Ali Mohammad Sagar, panchayat minister in the erstwhile National Conference government, says his government did an admirable job of holding panchayat elections after 37 years which were successful at every level. He said that power has been decentralised by several orders and notifications, but people did not understand it. However, when asked about elections at the block and district levels, he admitted that his government had failed. “Omar Abdullah tried to hold elections for these bodiesbut our partner, the Congress, sabotaged the effort,” he said.
Current Panchayat Minister Abdul Haq Khan says his government has been in power hardly for two-three months and will do everything to empower the panchayats. “However, there is no need to bring the 73rd Amendment to this state.
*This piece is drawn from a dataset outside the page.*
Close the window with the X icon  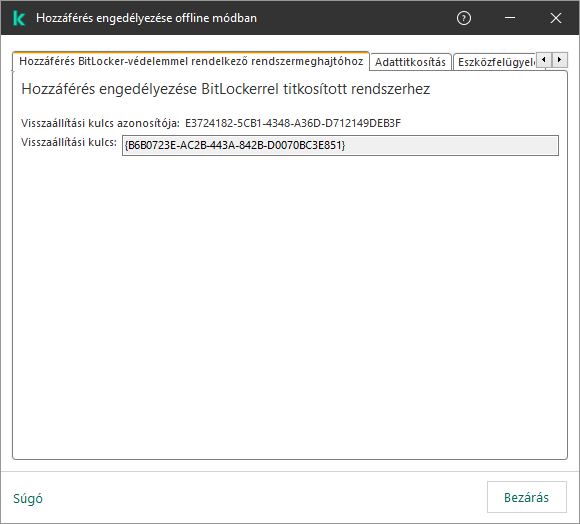pos(556,18)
The existing law is sufficient for this purpose,” he adds.
Will there be change?
Despite the gloomy scenario, experts believe that a solution to the problem is in the offing and candidates will come forward to fight the next election. Based on the 14th Finance Commission’s recommendation, the Centre has decided to flush states with huge funds for empowering panchayat institutions. The Commission had suggested increasing states’ share in the net proceeds of Union taxes to 42 per cent from the current 32 per cent, and make the funds available to local bodies, both rural and urban. Jammu and Kashmir will get up to Rs 60,000 crore in the five-year period ending March 2020 as per recommendations of the Commission. Out of this, Rs 4,769 crore would be given for local self-government.
Shahnawaz Alam, professor at Kashmir University, says, “The state cannot compromise the huge money it is supposed to get from the Centre.” To avail this, the state has to empower the panchayats, he adds.
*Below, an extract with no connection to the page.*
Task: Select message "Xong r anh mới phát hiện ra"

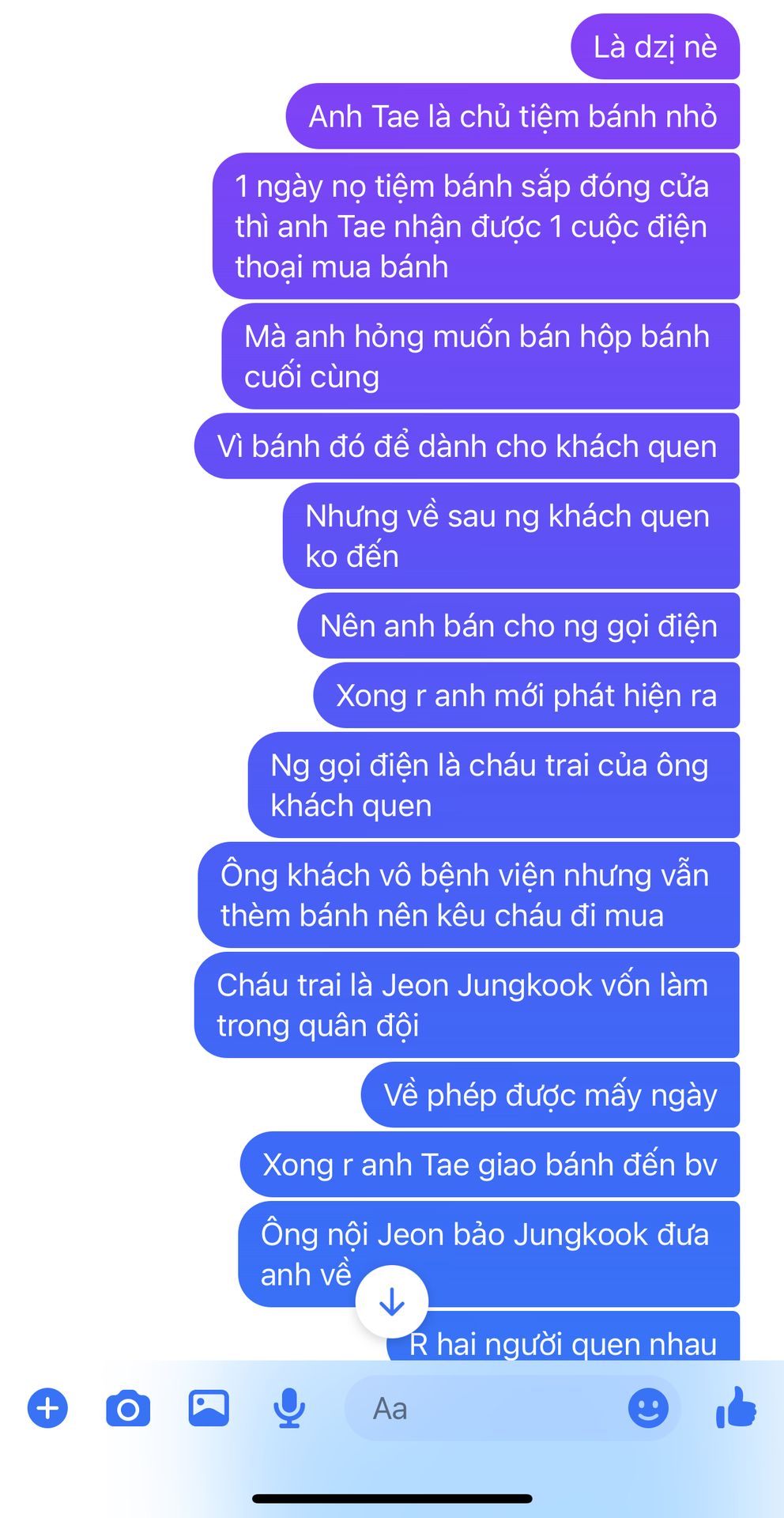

Certainly, the Centre intends to put pressure on the state government to strengthen its panchayat system. “We will now have to closely monitor the use of funds, especially in states where the panchayati system is weak. We need to interact with states to create panchayat level planning and would also push for dedicated panchayat cadre. That will be our vision,” Vijayanand, secretary in the panchayati raj ministry, said while talking to Down To Earth.